───── Selected passage

One prominent financial figure, however, has long thought otherwise. And his views held the greatest sway in debates about the regulation and use of derivatives — exotic contracts that promised to protect investors from losses, thereby stimulating riskier practices that led to the financial crisis. For more than a decade, the former Federal Reserve Chairman Alan Greenspan has fiercely objected whenever derivatives have come under scrutiny in Congress or on Wall Street.

“What we have found over the years in the marketplace is that derivatives have been an extraordinarily useful vehicle to transfer risk from those who shouldn’t be taking it to those who are willing to and are capable of doing so,” Mr. Greenspan told the Senate Banking Committee in 2003. “We think it would be a mistake” to more deeply regulate the contracts, he added.
Today, with the world caught in an economic tempest that Mr. Greenspan recently described as “the type of wrenching financial crisis that comes along only once in a century,” his faith in derivatives remains unshaken.

The problem is not that the contracts failed, he says. Rather, the people using them got greedy. A lack of integrity spawned the crisis, he argued in a speech a week ago at Georgetown University, intimating that those peddling derivatives were not as reliable as “the pharmacist who fills the prescription ordered by our physician.”

But others hold a starkly different view of how global markets unwound, and the role that Mr. Greenspan played in setting up this unrest.

──────────
───── Raw data

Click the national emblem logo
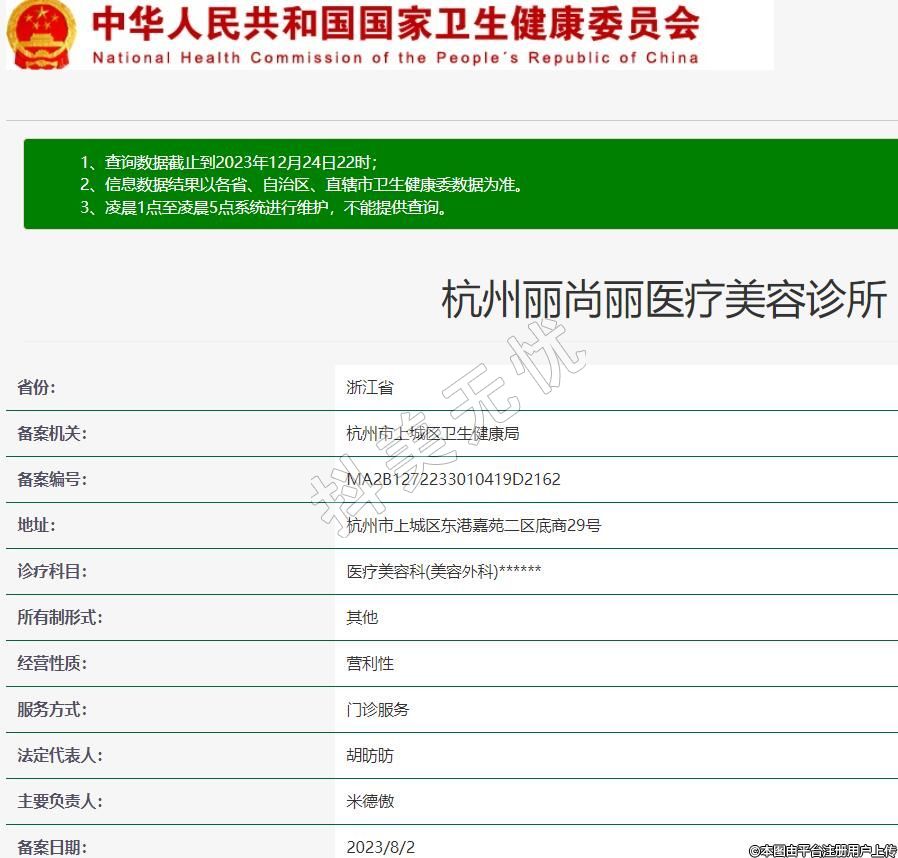Viewport: 898px width, 858px height. click(41, 34)
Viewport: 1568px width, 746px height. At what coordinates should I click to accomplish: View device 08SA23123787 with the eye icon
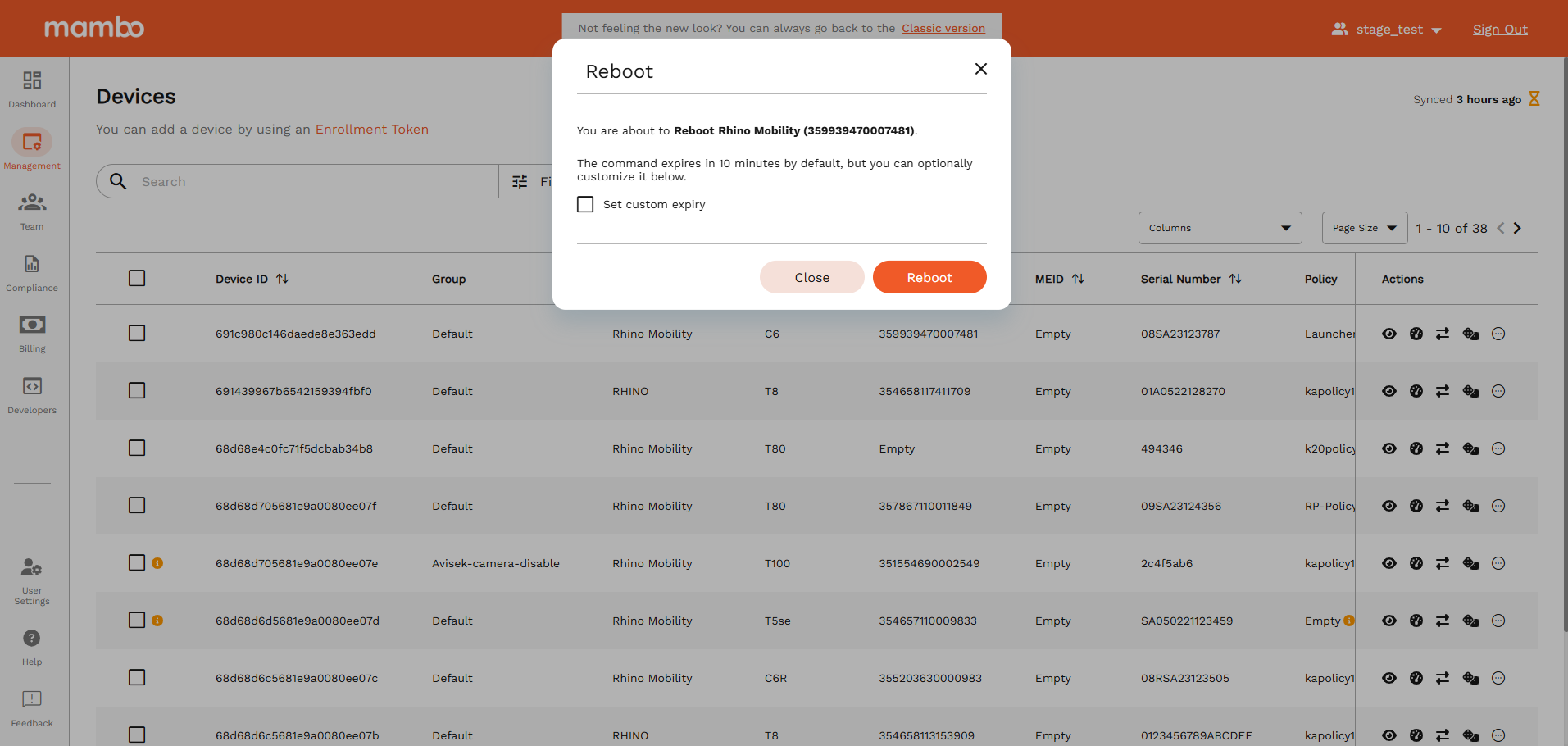click(1388, 334)
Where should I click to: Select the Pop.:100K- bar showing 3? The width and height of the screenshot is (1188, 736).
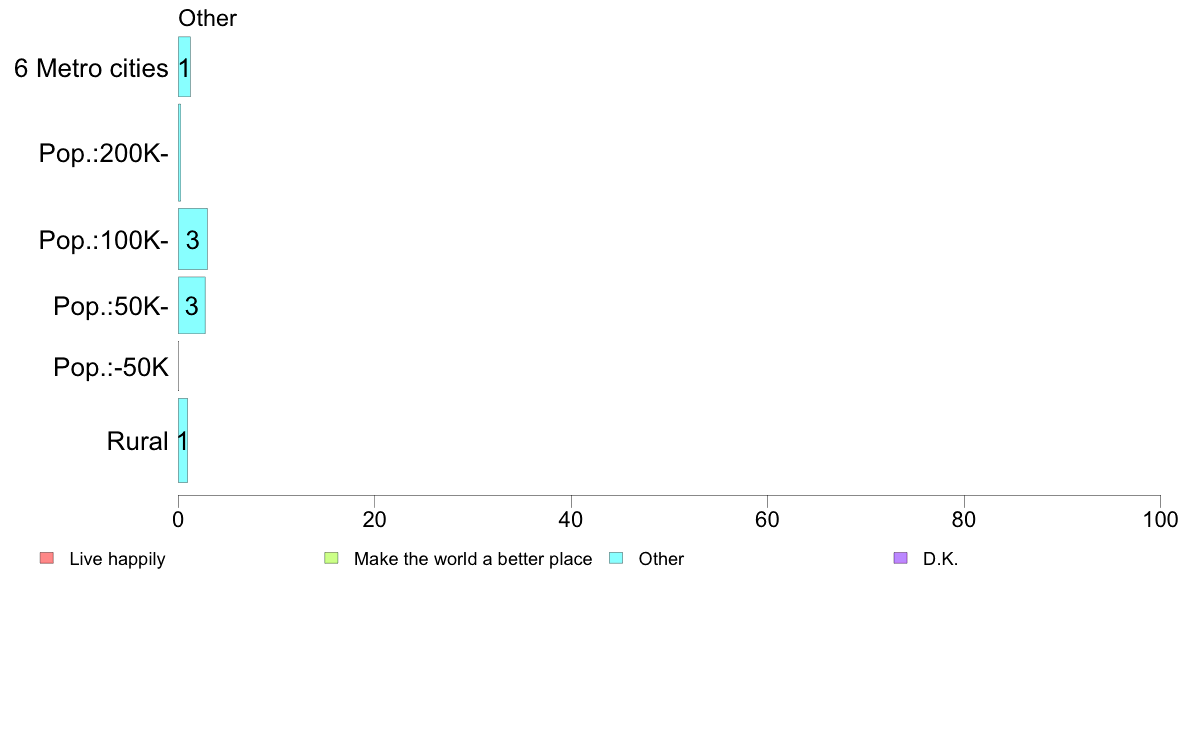coord(192,239)
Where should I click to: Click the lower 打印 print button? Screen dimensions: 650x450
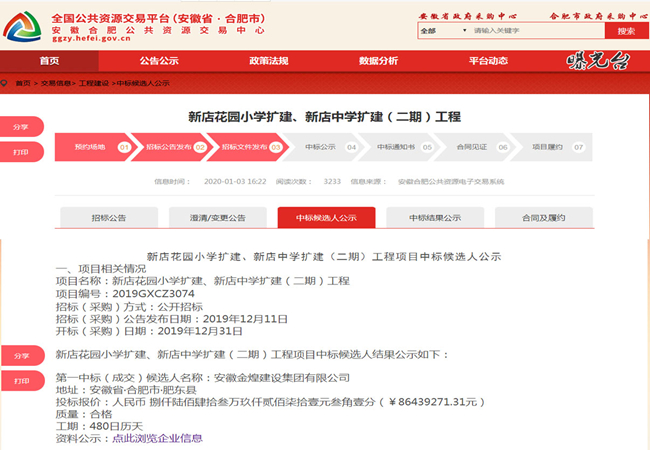coord(21,380)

──────────

# [Problem description]
In the passage above on Alan Greenspan and derivatives, what are all the stretches of wording set inside quotation marks?

# [Reply]
- "What we have found over the years in the marketplace is that derivatives have been an extraordinarily useful vehicle to transfer risk from those who shouldn't be taking it to those who are willing to and are capable of doing so,"
- "We think it would be a mistake"
- "the type of wrenching financial crisis that comes along only once in a century,"
- "the pharmacist who fills the prescription ordered by our physician."